Personal information
- Born: July 27, 1987 (age 39) Omaha, Nebraska, U.S.
- Listed height: 6 ft 4 in (1.93 m)
- Listed weight: 310 lb (141 kg)

Career information
- High school: Burke (Omaha)
- College: Nebraska
- NFL draft: 2011: undrafted

Career history
- Chicago Bears (2011); Atlanta Falcons (2012); New Orleans Saints (2012); Kansas City Chiefs (2013–2014); Carolina Panthers (2015)*;
- * Offseason or practice squad member only

Awards and highlights
- First-team All-Big 12 (2010);

Career NFL statistics
- Games played: 2
- Stats at Pro Football Reference

= Ricky Henry =

American football player (born 1987)

Ricky Henry (born July 27, 1987) is an American former professional football player who was an offensive guard in the National Football League (NFL). He was signed by the Chicago Bears as an undrafted free agent in 2011. He played college football for the Nebraska Cornhuskers.
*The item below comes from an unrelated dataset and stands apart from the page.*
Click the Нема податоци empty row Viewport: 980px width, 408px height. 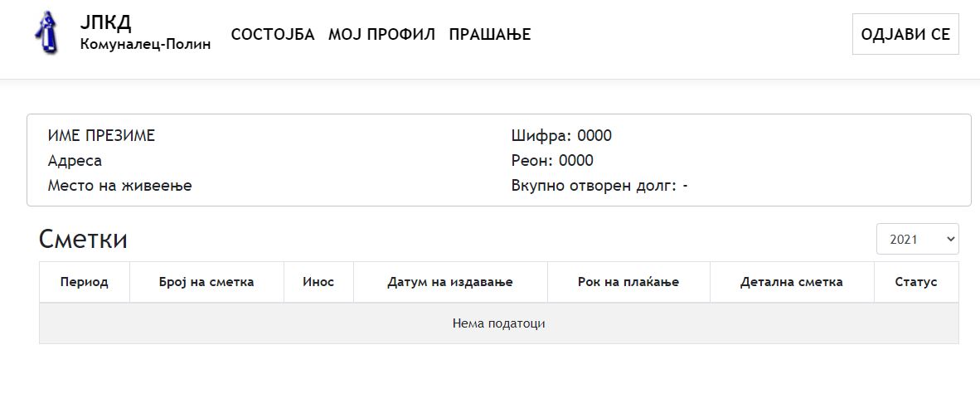coord(499,323)
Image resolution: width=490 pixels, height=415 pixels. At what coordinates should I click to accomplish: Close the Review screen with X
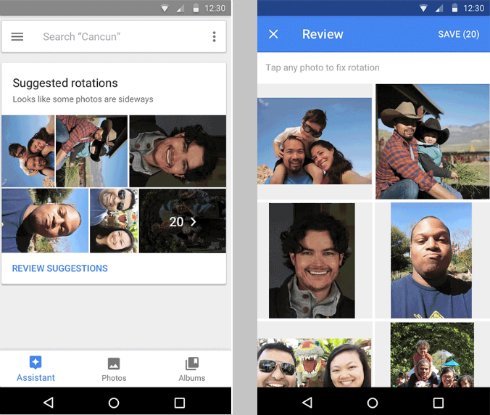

Henry has also played for the Atlanta Falcons, New Orleans Saints, and Kansas City Chiefs

==College career==
Henry was a First-team All-Big 12 after Senior season at the University of Nebraska–Lincoln and also won the Pat Clare Award.

==Professional career==

===Chicago Bears===
On July 26, 2011, Henry signed with the Chicago Bears as an undrafted free agent. On September 3, 2011, he was released. On September 4, he was signed to the practice squad. On November 16, 2011, he was promoted to the active roster. On August 31, 2012, he was released.

===New Orleans Saints===
On September 1, 2012, Henry signed with the New Orleans Saints to join their practice squad. On December 15, 2012, he was promoted to the active roster. On August 19, 2013, he was waived by the Saints.

===Kansas City Chiefs===
On August 20, 2013, Henry was claimed off waivers by the Kansas City Chiefs. He was released during final preseason roster cut downs on August 30, 2014. The next day he was signed to the Chiefs practice squad.

===Carolina Panthers===
On June 17, 2015, Henry was signed by the Carolina Panthers. He was released on September 5, 2015.